** ASSIGNMENT **
Show all lines from the records below in which the string "input" is present.

Saved data entries:
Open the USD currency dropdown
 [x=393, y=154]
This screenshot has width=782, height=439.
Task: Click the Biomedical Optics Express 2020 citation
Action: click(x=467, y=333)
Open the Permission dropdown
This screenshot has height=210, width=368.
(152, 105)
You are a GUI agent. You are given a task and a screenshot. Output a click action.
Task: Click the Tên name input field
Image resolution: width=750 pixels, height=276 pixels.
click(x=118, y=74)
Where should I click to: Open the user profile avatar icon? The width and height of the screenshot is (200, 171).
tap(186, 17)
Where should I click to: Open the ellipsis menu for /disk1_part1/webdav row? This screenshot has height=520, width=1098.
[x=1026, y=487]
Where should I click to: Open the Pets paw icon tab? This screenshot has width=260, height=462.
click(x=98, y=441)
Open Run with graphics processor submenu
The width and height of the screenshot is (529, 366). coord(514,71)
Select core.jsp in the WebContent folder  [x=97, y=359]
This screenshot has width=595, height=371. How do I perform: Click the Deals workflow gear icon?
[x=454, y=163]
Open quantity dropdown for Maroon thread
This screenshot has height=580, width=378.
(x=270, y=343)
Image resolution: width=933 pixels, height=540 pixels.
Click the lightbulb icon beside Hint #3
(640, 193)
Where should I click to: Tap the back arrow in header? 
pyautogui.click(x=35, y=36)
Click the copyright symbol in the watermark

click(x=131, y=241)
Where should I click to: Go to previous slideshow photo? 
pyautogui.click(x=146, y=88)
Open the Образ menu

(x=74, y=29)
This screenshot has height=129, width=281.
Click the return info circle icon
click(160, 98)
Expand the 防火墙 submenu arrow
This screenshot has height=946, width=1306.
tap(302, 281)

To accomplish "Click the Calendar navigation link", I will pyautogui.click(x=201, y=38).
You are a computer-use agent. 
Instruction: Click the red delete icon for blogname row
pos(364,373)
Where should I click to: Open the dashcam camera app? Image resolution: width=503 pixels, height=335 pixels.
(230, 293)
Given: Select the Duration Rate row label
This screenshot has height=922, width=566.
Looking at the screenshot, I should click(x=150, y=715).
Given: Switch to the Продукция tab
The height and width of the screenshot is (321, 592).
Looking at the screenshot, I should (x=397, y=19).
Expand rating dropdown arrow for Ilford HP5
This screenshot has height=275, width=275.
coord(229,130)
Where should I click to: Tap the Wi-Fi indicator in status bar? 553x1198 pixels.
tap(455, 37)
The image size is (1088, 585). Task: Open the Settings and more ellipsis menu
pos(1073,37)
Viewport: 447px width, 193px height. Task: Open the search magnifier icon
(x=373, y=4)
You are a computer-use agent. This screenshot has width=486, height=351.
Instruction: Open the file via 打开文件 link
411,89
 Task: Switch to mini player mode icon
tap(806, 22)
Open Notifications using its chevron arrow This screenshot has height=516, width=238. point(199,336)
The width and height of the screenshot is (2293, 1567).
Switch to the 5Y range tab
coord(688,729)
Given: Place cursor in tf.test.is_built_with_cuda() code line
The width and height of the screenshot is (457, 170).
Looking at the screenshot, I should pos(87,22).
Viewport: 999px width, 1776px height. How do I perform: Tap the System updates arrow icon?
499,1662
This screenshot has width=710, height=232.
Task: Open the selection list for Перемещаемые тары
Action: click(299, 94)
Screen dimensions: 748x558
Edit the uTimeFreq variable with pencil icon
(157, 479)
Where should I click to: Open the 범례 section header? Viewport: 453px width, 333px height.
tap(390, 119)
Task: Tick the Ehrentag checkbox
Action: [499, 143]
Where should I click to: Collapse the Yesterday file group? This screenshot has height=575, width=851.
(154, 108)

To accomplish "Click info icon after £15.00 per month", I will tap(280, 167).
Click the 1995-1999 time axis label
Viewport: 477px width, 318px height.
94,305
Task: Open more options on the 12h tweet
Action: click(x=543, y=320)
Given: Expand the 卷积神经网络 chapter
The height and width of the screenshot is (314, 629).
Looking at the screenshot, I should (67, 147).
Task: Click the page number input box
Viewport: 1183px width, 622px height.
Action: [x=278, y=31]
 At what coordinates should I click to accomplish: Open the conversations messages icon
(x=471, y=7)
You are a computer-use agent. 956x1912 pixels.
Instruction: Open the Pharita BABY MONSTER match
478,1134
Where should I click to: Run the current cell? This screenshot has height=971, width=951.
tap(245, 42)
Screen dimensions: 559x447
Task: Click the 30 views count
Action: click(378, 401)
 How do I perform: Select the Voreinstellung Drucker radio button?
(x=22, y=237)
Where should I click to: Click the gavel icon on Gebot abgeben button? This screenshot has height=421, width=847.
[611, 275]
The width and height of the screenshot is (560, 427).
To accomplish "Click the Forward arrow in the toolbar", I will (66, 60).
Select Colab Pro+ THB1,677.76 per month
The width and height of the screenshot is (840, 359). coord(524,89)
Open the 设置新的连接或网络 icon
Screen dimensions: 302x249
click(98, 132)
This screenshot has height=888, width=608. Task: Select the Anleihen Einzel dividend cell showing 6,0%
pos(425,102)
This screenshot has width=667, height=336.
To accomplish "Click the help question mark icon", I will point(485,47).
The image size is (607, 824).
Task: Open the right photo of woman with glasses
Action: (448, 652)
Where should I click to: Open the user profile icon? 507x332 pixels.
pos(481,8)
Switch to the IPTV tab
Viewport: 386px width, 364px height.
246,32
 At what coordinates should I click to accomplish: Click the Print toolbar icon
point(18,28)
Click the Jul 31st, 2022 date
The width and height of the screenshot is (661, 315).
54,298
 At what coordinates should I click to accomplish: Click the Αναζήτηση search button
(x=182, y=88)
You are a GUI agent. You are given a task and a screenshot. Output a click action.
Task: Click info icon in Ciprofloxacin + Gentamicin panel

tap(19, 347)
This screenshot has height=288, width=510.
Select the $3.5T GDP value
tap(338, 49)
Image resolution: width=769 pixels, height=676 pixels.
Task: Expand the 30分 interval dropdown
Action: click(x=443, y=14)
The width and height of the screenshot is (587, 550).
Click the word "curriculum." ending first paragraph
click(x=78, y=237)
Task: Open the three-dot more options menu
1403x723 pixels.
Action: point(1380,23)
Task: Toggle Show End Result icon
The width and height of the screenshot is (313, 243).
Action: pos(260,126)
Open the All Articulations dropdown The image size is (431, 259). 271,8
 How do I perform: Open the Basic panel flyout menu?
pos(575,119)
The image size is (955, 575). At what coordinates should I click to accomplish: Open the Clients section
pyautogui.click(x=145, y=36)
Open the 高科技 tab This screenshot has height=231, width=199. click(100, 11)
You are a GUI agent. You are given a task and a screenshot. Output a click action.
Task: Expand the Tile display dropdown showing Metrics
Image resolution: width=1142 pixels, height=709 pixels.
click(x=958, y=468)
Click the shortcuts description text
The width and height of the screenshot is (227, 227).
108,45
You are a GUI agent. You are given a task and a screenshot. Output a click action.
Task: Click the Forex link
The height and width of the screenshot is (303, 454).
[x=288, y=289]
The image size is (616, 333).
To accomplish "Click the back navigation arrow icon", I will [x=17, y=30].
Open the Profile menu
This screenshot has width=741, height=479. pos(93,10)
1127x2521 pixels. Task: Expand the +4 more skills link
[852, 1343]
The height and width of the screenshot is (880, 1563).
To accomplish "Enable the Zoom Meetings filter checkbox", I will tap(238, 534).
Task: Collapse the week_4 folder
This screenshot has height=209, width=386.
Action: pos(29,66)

** ANSWER SPACE **
Task: Click the Tên name input field
Task: Click the page number input box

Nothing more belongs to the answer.